- **What you should do**: Copy the data verbatim, from the line containing "has width=1261, height=1006." through the line containing "Action: coord(288,16)", including both of those lines.
==============================
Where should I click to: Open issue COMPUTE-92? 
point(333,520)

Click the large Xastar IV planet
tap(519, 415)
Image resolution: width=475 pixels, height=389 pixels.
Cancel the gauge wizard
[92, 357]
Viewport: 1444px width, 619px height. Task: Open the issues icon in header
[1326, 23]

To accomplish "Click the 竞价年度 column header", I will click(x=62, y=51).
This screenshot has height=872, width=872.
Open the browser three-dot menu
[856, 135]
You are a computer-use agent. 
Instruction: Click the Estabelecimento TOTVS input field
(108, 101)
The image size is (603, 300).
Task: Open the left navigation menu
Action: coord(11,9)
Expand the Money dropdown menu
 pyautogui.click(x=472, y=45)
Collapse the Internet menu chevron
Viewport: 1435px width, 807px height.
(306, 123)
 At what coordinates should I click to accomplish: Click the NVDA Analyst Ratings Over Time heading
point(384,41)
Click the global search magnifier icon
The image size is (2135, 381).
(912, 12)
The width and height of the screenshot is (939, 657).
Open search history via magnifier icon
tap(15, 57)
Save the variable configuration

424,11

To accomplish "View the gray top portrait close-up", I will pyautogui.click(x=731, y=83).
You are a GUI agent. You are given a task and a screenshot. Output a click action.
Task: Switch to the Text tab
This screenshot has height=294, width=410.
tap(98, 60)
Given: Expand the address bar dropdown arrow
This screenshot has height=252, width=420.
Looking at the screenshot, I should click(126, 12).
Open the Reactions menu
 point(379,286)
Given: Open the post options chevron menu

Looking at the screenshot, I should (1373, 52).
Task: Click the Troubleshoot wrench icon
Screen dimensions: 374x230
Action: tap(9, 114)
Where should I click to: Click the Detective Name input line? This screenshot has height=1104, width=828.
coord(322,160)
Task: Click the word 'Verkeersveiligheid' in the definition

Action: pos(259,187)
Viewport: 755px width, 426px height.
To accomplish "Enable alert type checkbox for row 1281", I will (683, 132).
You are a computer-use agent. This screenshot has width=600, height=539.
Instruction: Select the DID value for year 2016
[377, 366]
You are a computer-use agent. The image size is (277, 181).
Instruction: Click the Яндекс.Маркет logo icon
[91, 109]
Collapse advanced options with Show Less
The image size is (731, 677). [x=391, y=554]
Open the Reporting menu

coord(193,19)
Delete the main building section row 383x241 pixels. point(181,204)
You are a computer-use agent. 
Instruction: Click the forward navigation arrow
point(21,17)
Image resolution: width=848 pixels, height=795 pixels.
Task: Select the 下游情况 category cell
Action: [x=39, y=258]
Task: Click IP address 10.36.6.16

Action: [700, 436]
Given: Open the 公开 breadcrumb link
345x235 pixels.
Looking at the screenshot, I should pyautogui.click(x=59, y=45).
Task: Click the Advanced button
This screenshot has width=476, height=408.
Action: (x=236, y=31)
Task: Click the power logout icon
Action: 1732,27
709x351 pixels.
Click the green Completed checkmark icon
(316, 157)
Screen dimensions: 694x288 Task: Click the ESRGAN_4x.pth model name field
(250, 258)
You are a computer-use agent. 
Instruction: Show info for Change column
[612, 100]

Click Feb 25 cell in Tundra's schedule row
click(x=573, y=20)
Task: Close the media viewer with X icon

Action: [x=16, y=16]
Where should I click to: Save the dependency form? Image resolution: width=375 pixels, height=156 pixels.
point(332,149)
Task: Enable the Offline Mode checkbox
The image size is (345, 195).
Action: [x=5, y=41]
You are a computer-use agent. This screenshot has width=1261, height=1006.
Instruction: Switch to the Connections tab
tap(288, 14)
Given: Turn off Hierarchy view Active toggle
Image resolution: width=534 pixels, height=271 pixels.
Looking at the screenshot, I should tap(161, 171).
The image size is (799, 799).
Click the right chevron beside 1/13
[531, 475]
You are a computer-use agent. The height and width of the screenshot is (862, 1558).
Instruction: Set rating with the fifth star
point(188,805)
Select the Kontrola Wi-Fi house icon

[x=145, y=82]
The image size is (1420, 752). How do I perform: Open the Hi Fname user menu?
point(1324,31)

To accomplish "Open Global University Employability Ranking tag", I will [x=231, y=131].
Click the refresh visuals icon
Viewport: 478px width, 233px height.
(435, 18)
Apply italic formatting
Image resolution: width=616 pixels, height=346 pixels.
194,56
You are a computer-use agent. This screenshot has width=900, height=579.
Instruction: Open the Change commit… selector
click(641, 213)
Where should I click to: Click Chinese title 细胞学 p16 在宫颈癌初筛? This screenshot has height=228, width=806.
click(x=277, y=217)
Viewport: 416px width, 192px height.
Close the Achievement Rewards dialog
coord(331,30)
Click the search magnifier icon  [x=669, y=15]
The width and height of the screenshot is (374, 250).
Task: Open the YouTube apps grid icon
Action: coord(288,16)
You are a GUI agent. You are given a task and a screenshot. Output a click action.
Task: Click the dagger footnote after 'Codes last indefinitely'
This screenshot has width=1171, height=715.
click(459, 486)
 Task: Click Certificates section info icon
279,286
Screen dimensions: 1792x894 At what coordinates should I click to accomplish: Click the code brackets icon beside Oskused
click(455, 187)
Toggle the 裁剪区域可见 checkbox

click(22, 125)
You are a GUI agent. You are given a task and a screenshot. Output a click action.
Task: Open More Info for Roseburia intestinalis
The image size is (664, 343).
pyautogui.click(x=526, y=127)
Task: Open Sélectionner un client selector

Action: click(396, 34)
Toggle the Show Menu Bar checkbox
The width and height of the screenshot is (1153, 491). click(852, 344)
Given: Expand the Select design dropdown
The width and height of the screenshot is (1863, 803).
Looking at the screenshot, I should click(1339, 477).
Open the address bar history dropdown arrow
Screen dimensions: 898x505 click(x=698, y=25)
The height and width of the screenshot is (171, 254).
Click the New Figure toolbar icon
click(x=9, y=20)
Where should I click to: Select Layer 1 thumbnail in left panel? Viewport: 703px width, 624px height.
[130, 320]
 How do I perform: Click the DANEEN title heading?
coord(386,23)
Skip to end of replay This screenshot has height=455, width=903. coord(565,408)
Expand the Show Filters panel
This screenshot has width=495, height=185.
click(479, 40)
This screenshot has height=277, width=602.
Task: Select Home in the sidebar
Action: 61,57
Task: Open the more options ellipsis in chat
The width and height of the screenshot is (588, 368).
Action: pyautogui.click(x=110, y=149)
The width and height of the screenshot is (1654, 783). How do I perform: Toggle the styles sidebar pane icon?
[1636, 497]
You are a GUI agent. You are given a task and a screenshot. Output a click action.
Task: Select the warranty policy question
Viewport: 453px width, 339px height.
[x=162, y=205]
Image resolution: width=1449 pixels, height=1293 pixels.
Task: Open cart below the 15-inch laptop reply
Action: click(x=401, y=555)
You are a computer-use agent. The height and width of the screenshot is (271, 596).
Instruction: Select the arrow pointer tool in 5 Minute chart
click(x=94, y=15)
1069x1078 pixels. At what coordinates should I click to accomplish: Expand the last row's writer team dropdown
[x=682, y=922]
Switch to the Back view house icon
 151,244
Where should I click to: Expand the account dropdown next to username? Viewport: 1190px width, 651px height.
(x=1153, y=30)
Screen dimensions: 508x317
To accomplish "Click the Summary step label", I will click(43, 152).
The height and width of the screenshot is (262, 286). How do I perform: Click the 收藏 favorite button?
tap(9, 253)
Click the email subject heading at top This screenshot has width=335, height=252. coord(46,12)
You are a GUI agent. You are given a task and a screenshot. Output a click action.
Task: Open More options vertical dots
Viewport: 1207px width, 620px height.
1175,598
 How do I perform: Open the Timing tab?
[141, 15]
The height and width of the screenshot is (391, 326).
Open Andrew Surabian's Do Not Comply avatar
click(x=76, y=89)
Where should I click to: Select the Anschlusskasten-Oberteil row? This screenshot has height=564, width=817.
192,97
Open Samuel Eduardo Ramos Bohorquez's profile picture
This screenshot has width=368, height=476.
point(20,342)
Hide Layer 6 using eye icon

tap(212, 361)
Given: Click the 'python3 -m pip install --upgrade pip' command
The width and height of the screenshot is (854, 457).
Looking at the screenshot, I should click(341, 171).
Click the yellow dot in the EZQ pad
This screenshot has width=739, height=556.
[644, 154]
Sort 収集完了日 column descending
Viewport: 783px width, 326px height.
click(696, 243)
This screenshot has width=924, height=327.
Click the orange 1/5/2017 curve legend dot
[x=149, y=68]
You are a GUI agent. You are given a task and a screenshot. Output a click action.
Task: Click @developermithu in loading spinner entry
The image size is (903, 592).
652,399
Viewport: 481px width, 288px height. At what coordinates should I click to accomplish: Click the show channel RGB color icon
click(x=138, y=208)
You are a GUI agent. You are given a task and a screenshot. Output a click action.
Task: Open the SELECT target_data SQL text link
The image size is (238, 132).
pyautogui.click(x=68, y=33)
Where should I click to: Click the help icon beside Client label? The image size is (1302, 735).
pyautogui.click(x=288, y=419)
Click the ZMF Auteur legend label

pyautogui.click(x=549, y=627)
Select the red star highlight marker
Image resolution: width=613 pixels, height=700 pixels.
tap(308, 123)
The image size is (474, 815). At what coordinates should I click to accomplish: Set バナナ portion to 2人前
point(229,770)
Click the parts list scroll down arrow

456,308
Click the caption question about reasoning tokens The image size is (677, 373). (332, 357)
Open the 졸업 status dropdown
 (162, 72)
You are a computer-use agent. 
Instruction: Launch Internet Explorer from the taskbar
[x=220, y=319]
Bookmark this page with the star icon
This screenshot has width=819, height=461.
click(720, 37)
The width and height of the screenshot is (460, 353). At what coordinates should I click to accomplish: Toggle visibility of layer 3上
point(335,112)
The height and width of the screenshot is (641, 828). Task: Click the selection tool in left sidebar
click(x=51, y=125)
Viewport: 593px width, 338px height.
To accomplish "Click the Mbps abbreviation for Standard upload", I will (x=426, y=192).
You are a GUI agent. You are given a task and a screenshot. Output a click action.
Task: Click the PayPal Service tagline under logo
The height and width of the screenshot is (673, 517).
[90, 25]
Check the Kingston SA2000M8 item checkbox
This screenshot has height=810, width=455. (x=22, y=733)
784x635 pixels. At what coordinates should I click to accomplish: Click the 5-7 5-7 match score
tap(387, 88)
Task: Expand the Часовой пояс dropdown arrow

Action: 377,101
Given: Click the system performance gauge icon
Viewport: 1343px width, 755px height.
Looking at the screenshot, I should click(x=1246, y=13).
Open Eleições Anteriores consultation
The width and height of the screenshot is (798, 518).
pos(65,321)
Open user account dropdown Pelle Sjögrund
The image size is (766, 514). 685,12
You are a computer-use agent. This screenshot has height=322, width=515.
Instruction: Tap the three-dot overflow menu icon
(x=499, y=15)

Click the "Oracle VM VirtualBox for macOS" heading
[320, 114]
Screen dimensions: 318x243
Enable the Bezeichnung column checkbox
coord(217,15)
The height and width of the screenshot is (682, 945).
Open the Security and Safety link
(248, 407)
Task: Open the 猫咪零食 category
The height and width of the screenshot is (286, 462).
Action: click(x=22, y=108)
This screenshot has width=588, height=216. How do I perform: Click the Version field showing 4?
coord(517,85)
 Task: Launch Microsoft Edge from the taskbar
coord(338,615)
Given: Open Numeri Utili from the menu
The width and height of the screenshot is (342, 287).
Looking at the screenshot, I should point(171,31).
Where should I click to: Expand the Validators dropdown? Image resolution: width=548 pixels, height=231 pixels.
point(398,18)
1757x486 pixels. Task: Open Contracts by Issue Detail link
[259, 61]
==============================
- **Written solution**:
You are a computer-use agent. This screenshot has width=1261, height=1006.
Instruction: Switch to the Connections tab
tap(288, 14)
Given: Turn off Hierarchy view Active toggle
Image resolution: width=534 pixels, height=271 pixels.
Looking at the screenshot, I should tap(161, 171).
The image size is (799, 799).
Click the right chevron beside 1/13
[531, 475]
You are a computer-use agent. The height and width of the screenshot is (862, 1558).
Instruction: Set rating with the fifth star
point(188,805)
Select the Kontrola Wi-Fi house icon

[x=145, y=82]
The image size is (1420, 752). How do I perform: Open the Hi Fname user menu?
point(1324,31)

To accomplish "Open Global University Employability Ranking tag", I will [x=231, y=131].
Click the refresh visuals icon
Viewport: 478px width, 233px height.
(435, 18)
Apply italic formatting
Image resolution: width=616 pixels, height=346 pixels.
194,56
You are a computer-use agent. This screenshot has width=900, height=579.
Instruction: Open the Change commit… selector
click(641, 213)
Where should I click to: Click Chinese title 细胞学 p16 在宫颈癌初筛? This screenshot has height=228, width=806.
click(x=277, y=217)
Viewport: 416px width, 192px height.
Close the Achievement Rewards dialog
coord(331,30)
Click the search magnifier icon  [x=669, y=15]
The width and height of the screenshot is (374, 250).
Task: Open the YouTube apps grid icon
Action: coord(288,16)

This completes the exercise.